Parallel Life by Yuri Quevedo

Mateus Moreira
March 26, 2026

We are in a car cemetery. A mountain range composed of scrap metal surrounds a portion of radioactive water. The crumpled car bodies, stacked atop one another, limit the horizon, nullify the vanishing point, and loom monstrously, advancing upon us. These people-carrying machines are now at a standstill, their tires spinning in vain, every piece part of a total ruin. However, as the gaze lingers over this metallic mass, the painting reveals a profusion of details: human figures emerge from the wreckage, small actions insinuate themselves, and the mundane establishes itself. The mountain of cars ceases to be a mere compact block and begins to function as a narrative field. Each character seems to carry a possible story. Are they survivors of a world that collapsed or natives of this chaos? Do they move among the carcasses like those searching for a lost future or like those who have already learned to live among remains? The painting offers a stage for the observer’s inquiries, opening space for multiple hypotheses: perhaps they hope to rebuild something, perhaps they will finish destroying it.

This figurative universe is the result of Mateus Moreira’s technical itinerary, presented here in this new series of paintings. The artist seems to see the ambiguity of things as his engine—the very thing that motivates the painting. Sometimes it is a smudge of color that looks like a dog; at others, an accident that resembles a river. There are also those images that arise from his experiences, whether awake or asleep: enigmatic scenes caught between despair and hope, success and failure, progress and destruction. Faced with these poles, it is surprising that he does not apply judgment, nor does he lock each painting into a moral narrative that denounces the bankruptcy of civilization or preaches its resilience. On the contrary, he has the courage to let the scenes open up to a relationship with the public who—saturated with contemplating images of beginnings and ends—can now take a stand before them.

In the path that Mateus skillfully constructs, dredging us into his world, there is a demonstration of the dual aspect characteristic of any aesthetic experience. On one hand, the eye perceives the narrative. On the other, the same surface asserts itself before us as a work of art, made of lines and masses of color, spread with a palette knife or resulting from brushstrokes. The viewer must continuously oscillate between these two registers. The artist himself balances on this frontier at all times. From the sketches in his small notebook to the large canvases, he produces accidents, small cataclysms that corrupt the image, erasing constructed parts and adding dissonant elements, on the threshold between finishing and starting a new work from scratch.

This tension is a constituent of the represented scenes.
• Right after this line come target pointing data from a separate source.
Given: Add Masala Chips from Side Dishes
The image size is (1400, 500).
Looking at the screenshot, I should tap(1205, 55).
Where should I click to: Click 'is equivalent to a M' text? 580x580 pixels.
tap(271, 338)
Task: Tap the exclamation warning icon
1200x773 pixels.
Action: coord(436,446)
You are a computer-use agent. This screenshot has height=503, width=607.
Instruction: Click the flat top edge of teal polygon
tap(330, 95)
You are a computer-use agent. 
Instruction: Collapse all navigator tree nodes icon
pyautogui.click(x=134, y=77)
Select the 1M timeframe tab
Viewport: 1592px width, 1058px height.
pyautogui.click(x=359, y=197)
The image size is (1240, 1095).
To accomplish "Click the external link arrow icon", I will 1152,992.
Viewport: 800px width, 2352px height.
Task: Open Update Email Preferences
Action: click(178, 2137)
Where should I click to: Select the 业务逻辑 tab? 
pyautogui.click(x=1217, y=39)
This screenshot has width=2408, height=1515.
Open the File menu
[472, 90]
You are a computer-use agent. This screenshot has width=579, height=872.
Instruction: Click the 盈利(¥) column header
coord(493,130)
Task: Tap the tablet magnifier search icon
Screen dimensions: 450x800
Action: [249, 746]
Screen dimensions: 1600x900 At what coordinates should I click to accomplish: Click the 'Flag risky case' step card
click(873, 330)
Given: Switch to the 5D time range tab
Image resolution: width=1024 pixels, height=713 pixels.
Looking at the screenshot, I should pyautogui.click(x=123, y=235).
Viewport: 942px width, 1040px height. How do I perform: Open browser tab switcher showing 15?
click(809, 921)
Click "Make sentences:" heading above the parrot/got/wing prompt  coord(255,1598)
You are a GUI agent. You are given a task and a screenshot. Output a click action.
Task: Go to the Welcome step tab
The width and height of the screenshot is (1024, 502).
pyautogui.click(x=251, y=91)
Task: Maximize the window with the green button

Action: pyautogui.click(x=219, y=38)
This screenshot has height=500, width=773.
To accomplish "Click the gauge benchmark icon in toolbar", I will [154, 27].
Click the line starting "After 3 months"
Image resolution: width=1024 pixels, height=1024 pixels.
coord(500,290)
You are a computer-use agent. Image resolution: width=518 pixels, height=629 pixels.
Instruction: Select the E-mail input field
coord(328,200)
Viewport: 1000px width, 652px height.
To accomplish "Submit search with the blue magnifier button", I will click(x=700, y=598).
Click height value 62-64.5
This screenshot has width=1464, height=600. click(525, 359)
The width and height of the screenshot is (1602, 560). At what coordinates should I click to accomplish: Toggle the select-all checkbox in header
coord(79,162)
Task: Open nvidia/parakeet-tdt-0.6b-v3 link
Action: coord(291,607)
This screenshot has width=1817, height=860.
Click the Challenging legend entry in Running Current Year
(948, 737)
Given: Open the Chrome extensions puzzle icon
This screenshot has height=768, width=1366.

The wreckage may indicate a civilization that has collapsed—or the raw material from which something new is about to be rebuilt. Although the paintings do not refer to any specific place in the world (and at the same time to all of them), the way of inhabiting this ambiguity is certainly characteristic of survival in Brazil: a precarious country that converts failure into a way of life, getting by as it can; where the flaw is a resource for the imagination. As in the painting itself, here too the meaning remains suspended between two poles: ruin and possibility.